--- Your objective ---
In the records below, find the line containing "Instruction: Click the" and transcribe it and every line after it exactly; leave the pictures out.

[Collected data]
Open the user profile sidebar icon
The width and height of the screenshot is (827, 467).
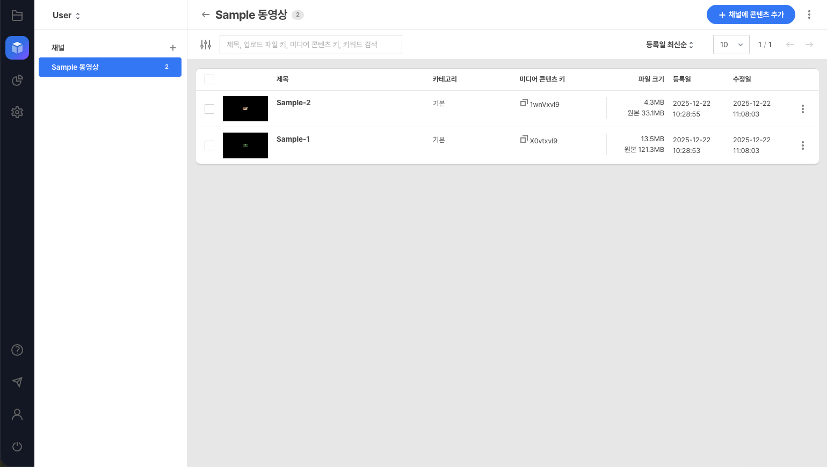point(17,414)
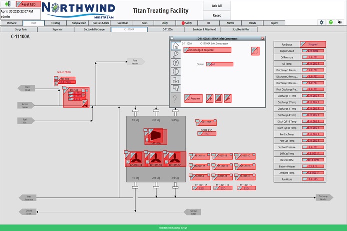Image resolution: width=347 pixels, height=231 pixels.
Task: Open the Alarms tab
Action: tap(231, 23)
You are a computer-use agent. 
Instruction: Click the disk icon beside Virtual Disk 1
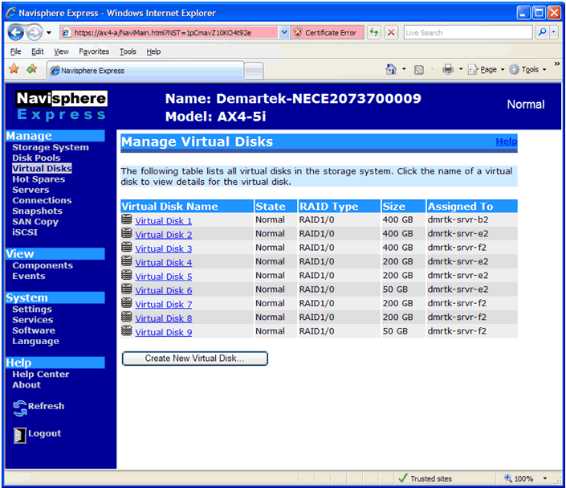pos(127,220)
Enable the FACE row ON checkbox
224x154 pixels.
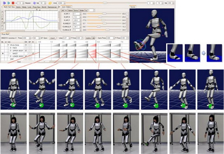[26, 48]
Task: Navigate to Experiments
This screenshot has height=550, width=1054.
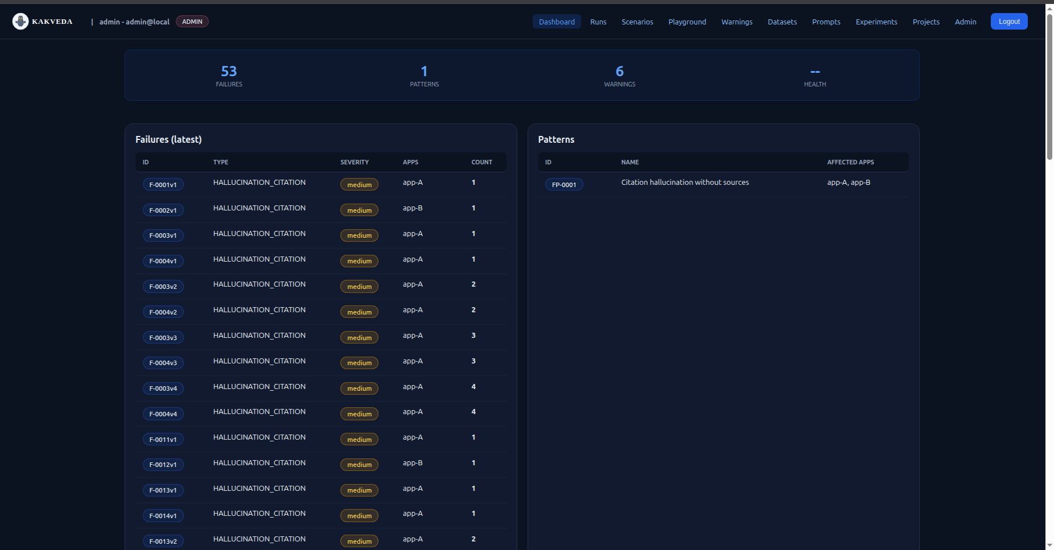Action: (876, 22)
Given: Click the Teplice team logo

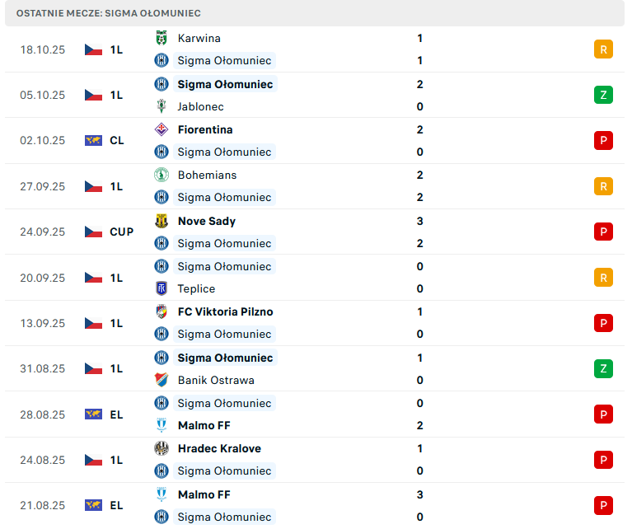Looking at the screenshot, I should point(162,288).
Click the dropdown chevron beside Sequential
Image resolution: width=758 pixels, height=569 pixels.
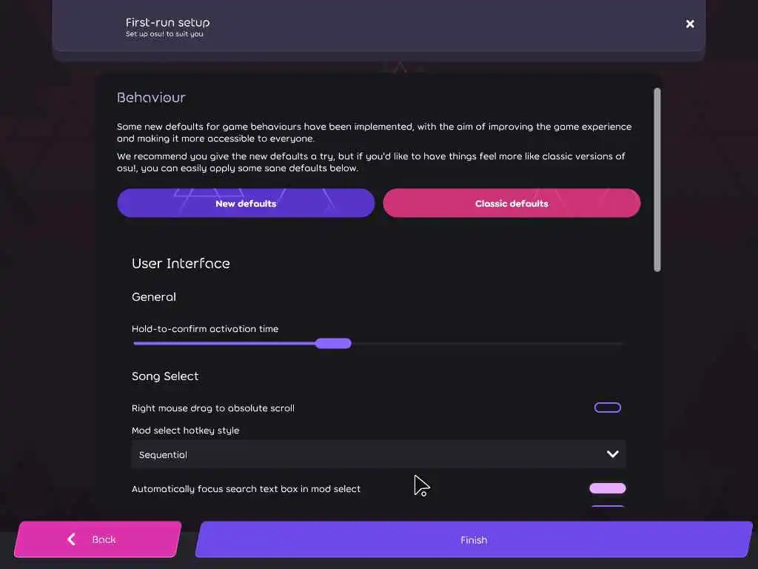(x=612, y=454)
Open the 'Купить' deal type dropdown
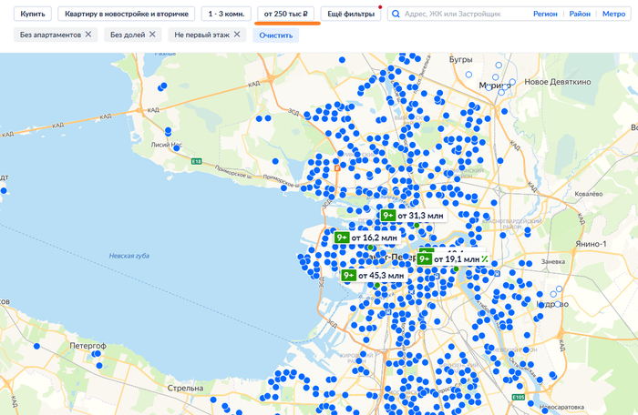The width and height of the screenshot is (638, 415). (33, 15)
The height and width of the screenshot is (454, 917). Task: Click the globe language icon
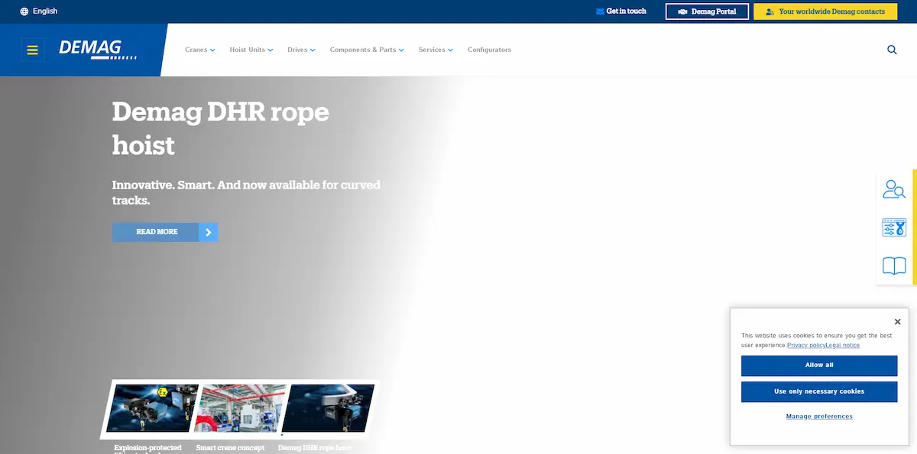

--- Answer to the problem ---
Instruction: Click the disk icon beside Virtual Disk 1
pos(127,220)
Enable the FACE row ON checkbox
224x154 pixels.
[26, 48]
Task: Navigate to Experiments
This screenshot has height=550, width=1054.
Action: (876, 22)
Given: Click the Teplice team logo

Looking at the screenshot, I should point(162,288).
Click the dropdown chevron beside Sequential
Image resolution: width=758 pixels, height=569 pixels.
(x=612, y=454)
Open the 'Купить' deal type dropdown
The width and height of the screenshot is (638, 415). (33, 15)
The height and width of the screenshot is (454, 917). Task: Click the globe language icon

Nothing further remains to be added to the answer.